Sept. 7, 2010 — -- The Great Lakes states are taking the ongoing war against an unlikely invader -- Asian carp -- to a new front: a federal court room.
Attorneys from Michigan, Ohio, Pennsylvania, Wisconsin and Minnesota are expected to argue in court today to convince the federal government to have the U.S. Army Corps of Engineers barricade the locks on the only shipping channels between the Mississippi and Lake Michigan -- hoping to lock out the carp.
"If they get in here, it would just wreak havoc on these jewels we call the Great Lakes," John Rogner, assistant director of Illinois Department of Natural Resources, told "Good Morning America."
The spread of the fish threatens the $7 billion a year fishing industry there. The fish spawn three times a year and consume 40 percent of their body weight in food every day, often choking the local ecosystem.

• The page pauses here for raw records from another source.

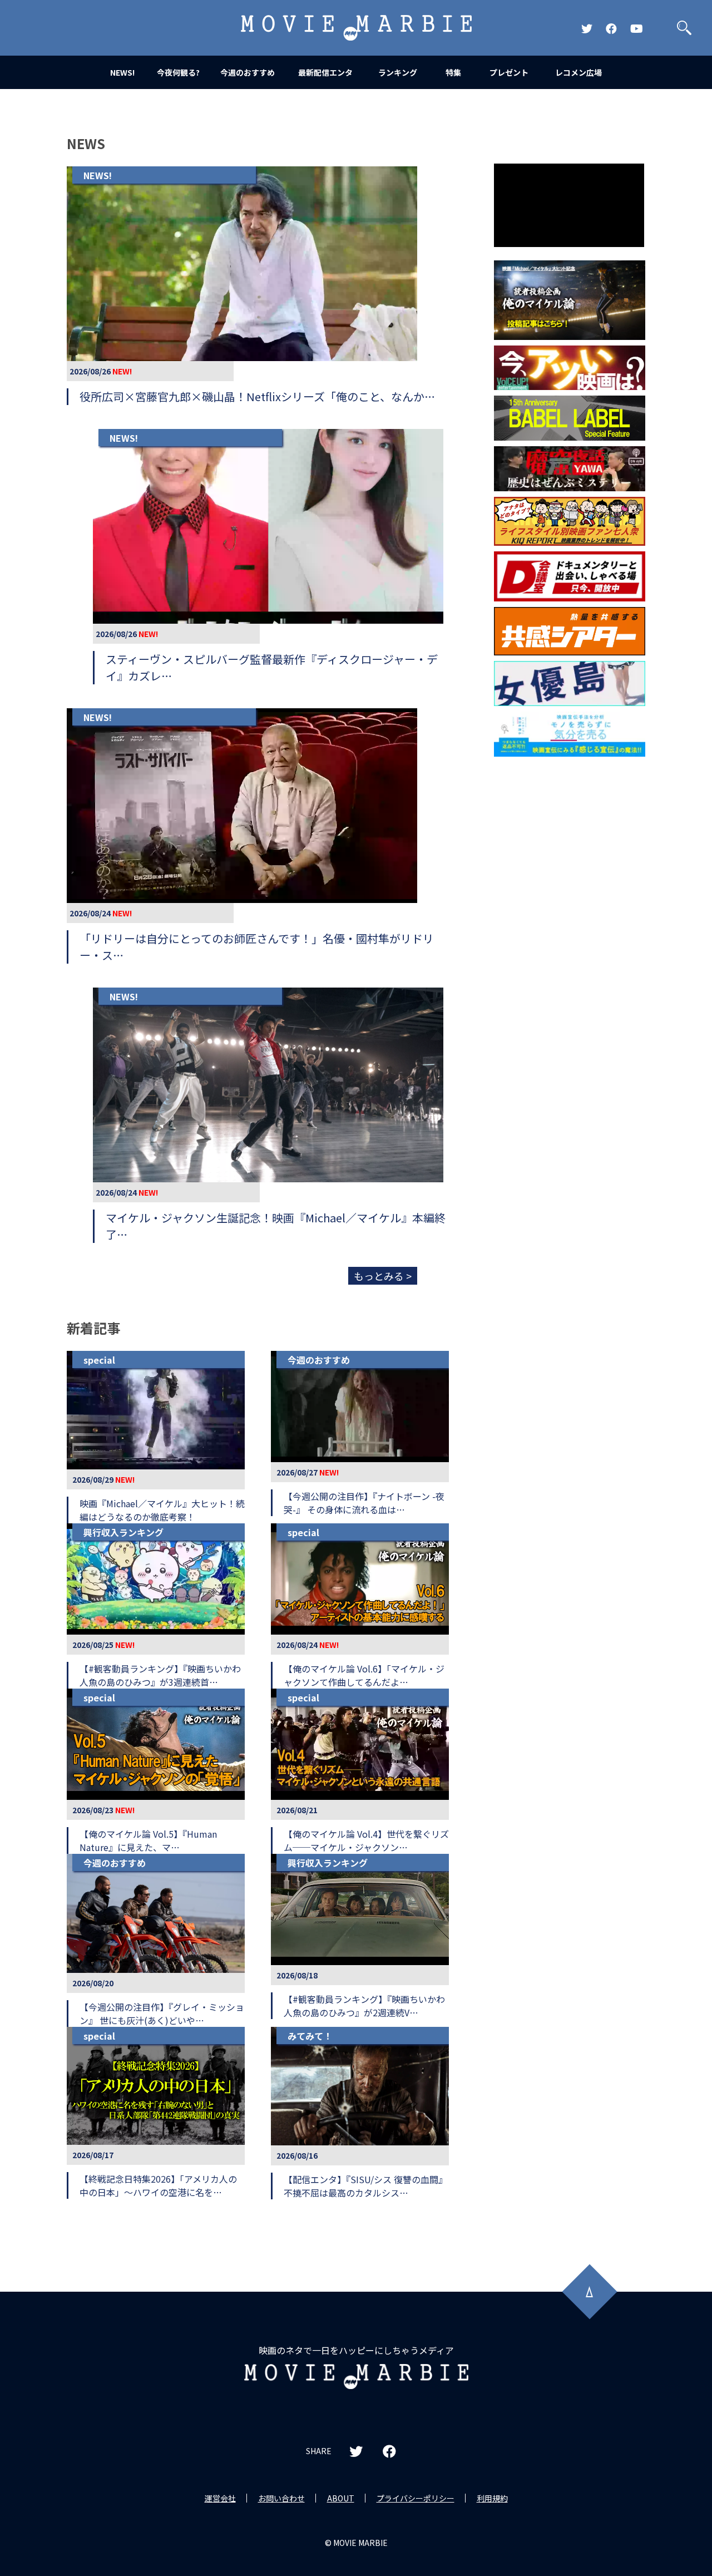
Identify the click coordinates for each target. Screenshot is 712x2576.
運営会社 (220, 2498)
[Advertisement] (569, 941)
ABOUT (340, 2498)
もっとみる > (383, 1276)
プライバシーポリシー (415, 2498)
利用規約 (492, 2498)
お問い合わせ (281, 2498)
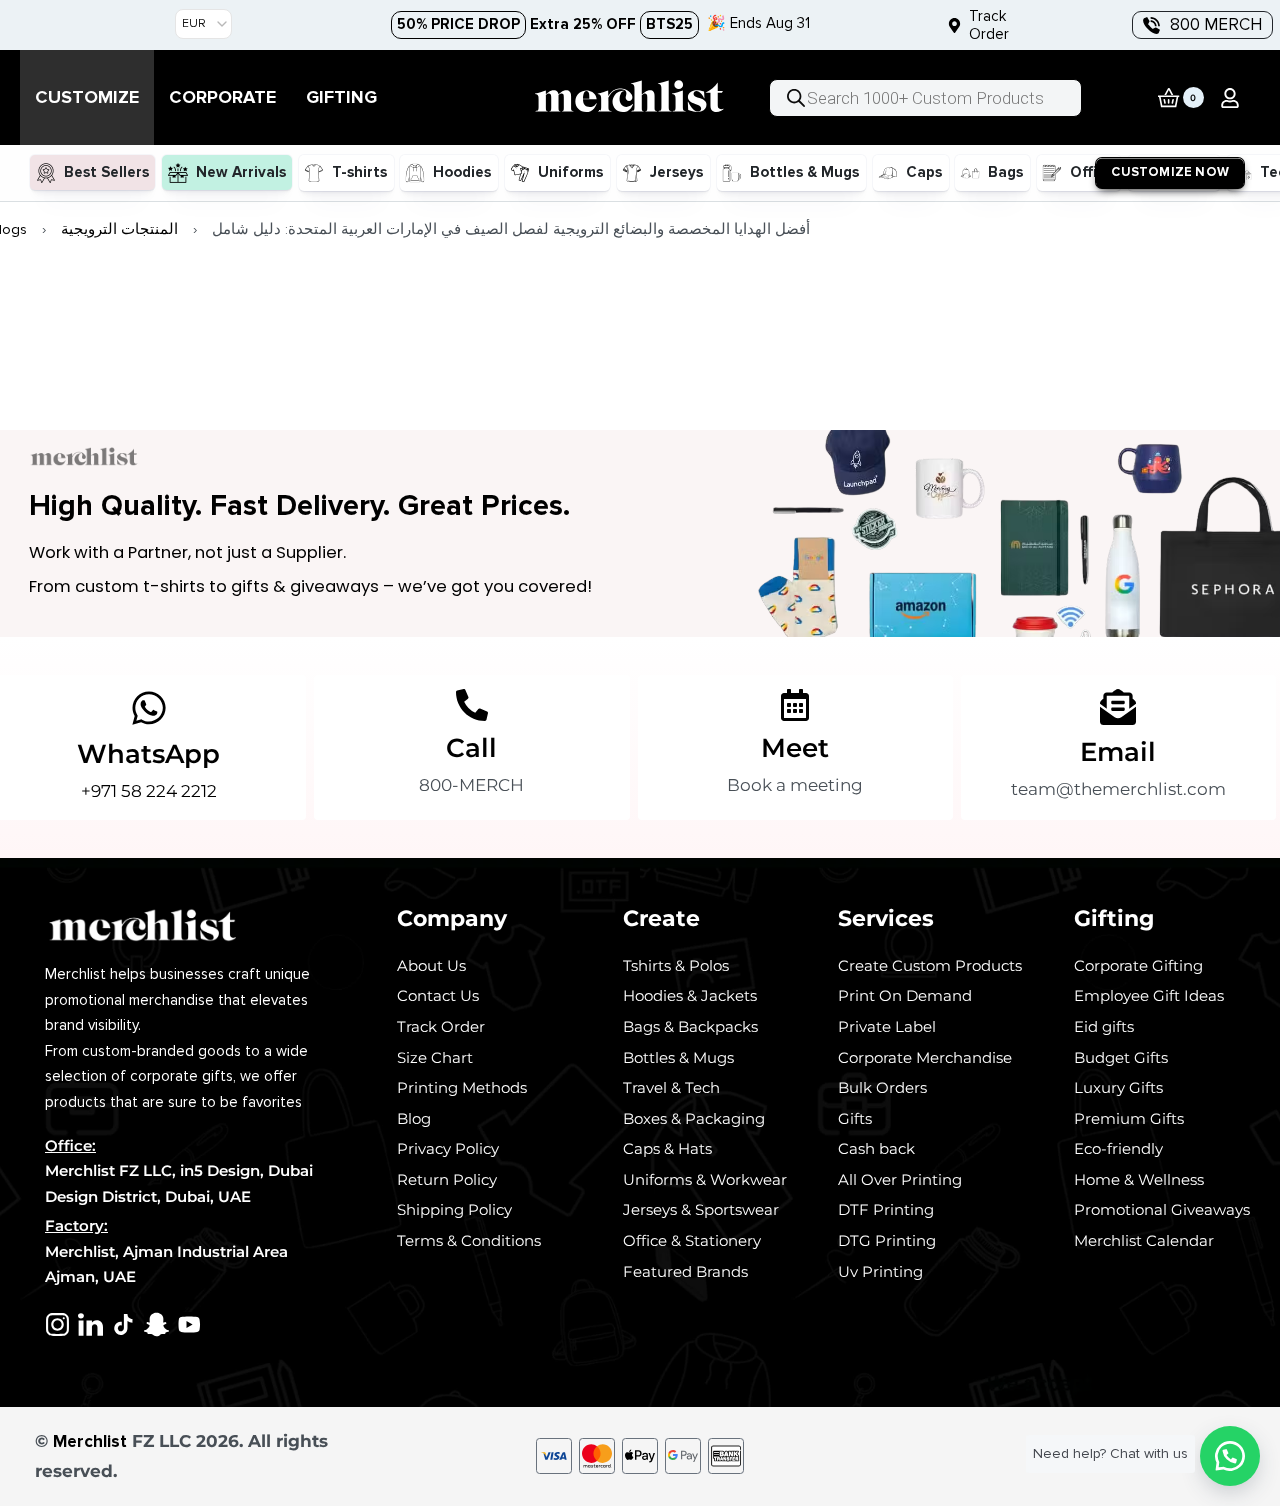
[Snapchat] (156, 1324)
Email (1118, 751)
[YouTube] (189, 1324)
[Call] (472, 705)
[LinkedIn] (90, 1324)
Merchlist (90, 1441)
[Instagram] (57, 1324)
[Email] (1118, 707)
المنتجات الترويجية (119, 229)
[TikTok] (123, 1324)
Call (471, 747)
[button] (1230, 98)
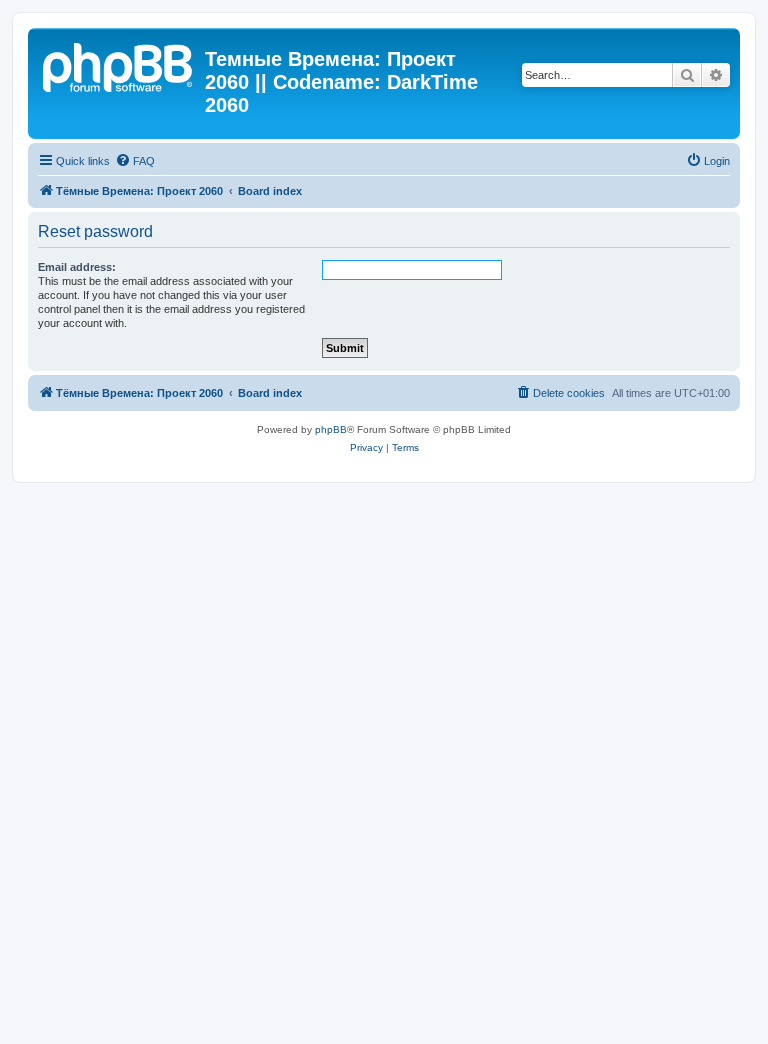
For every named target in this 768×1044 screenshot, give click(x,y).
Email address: (77, 267)
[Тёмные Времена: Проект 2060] (119, 65)
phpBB (331, 429)
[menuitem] (135, 161)
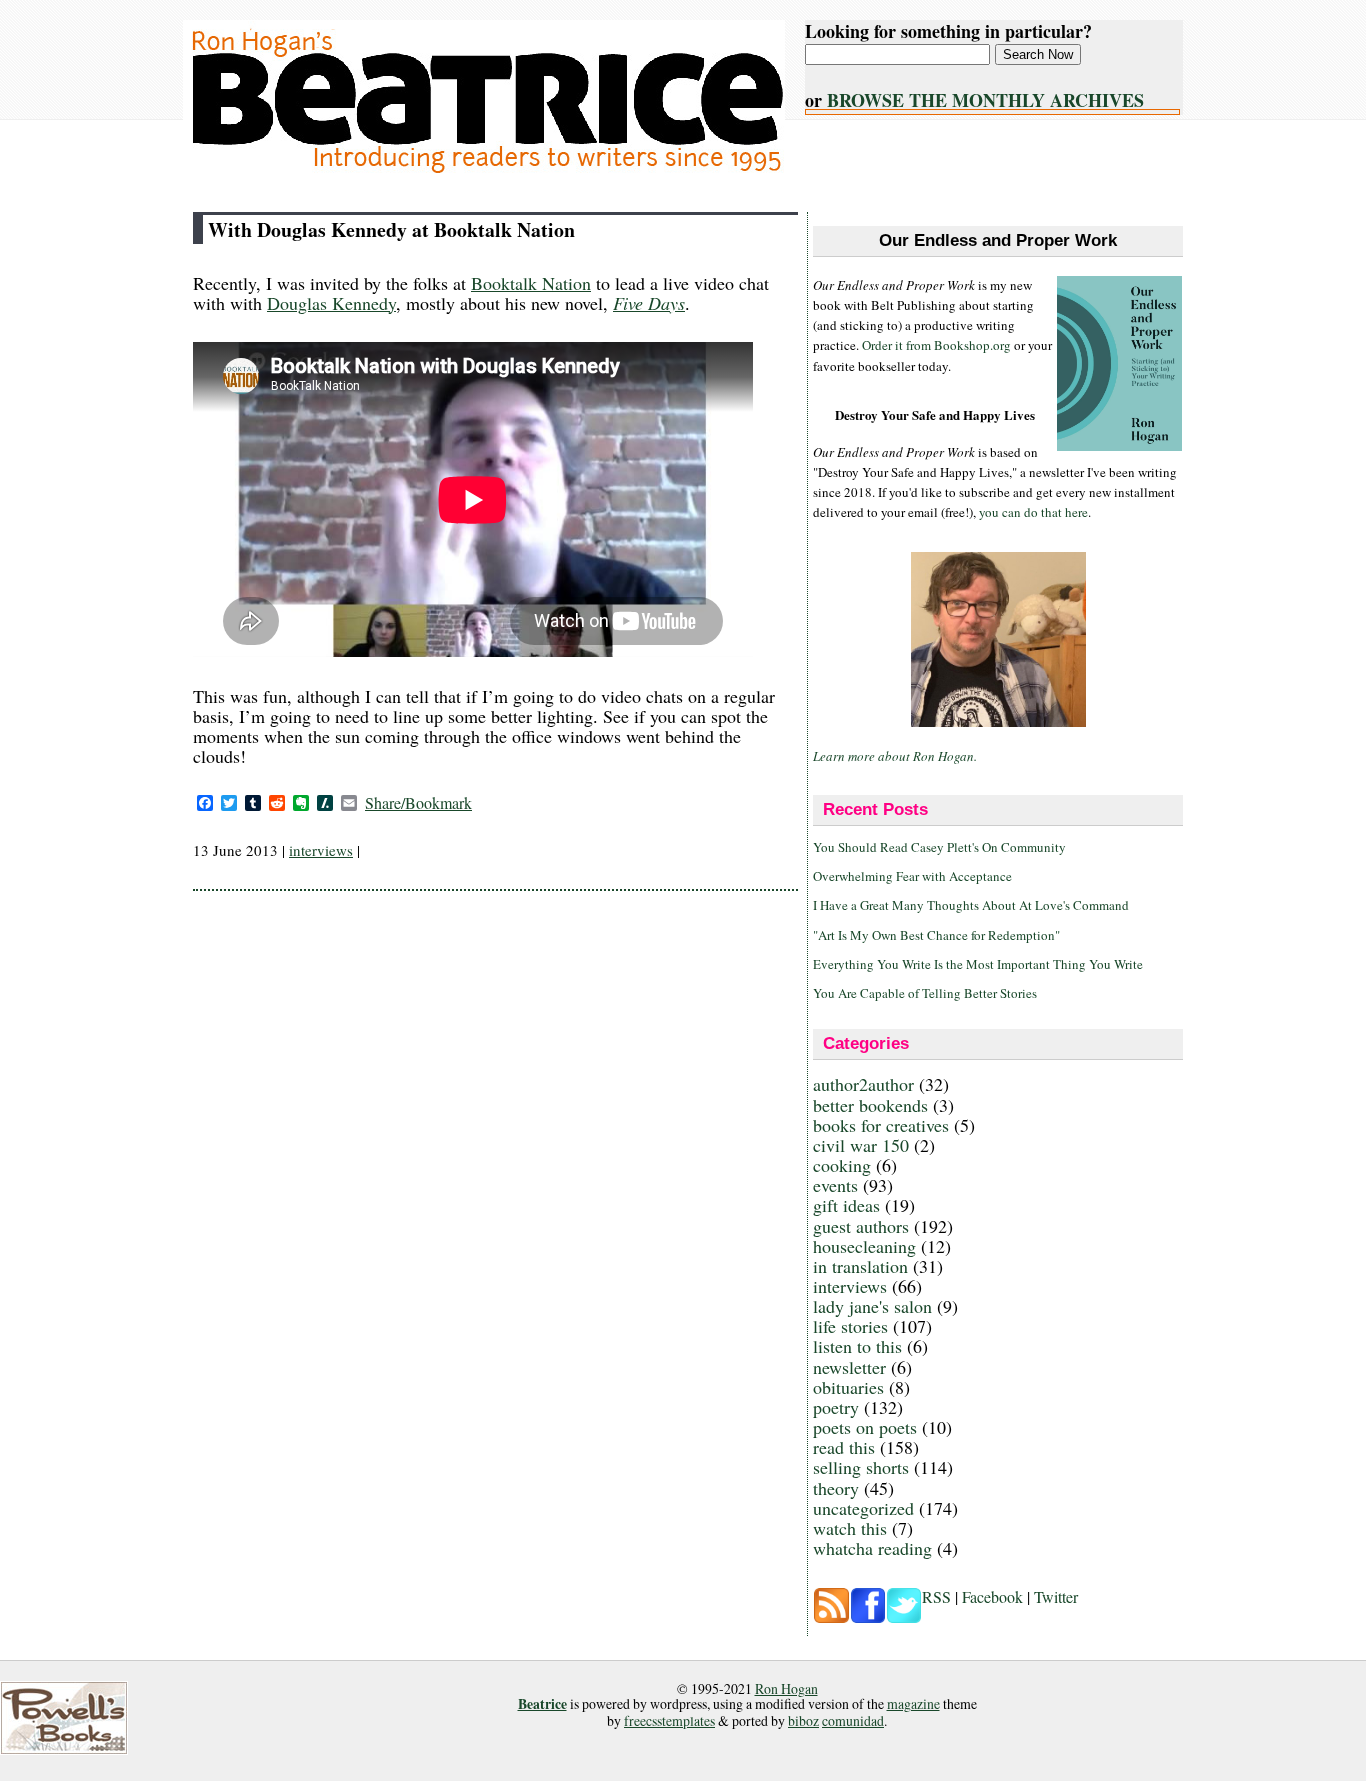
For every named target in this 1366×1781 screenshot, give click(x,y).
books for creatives (881, 1125)
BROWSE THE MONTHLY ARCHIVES (985, 100)
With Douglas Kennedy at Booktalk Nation (391, 229)
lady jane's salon (872, 1306)
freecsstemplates (669, 1720)
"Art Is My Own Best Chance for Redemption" (936, 935)
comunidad (853, 1720)
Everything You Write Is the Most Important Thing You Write (978, 964)
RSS (936, 1596)
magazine (913, 1703)
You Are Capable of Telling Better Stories (925, 993)
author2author (863, 1084)
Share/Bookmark (418, 803)
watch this (850, 1528)
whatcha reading (872, 1548)
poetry (836, 1407)
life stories (850, 1326)
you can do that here (1033, 512)
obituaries (848, 1387)
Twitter (1056, 1596)
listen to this (857, 1346)
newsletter (849, 1367)
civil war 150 (861, 1145)
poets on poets (865, 1427)
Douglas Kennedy (331, 303)
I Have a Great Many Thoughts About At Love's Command (971, 905)
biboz (803, 1720)
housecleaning (864, 1246)
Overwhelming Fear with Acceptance (912, 876)
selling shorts (861, 1467)
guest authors (861, 1226)
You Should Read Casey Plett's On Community (939, 847)
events (835, 1185)
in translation (860, 1266)
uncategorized (863, 1508)
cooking (842, 1165)
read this (844, 1447)
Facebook (992, 1596)
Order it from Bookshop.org (936, 345)
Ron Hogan (786, 1688)
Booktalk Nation (531, 283)
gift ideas (846, 1205)
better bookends (870, 1105)
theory (836, 1488)
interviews (321, 850)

But nearly a hundred businesses depend on the open waterways and owners argue that such a measure could ruin them.
"What they're talking about is shutting down the avenue to get any business up here," said Jacque Kindra, who owns a small tug boat company with her husband John. "There is no way to survive that. They're closing the path that all our business comes from."
Efforts to stop the carp have included an electrical barrier, but those other states feel that won't be enough.
The bottom feeders were imported from China decades ago to help Southern fish hatcheries. But floodwaters washed them into the Mississippi River where the population exploded and sent the scaly swimmers upsteam to Illinois.
Now, they're threatening to break their way into the Great Lakes.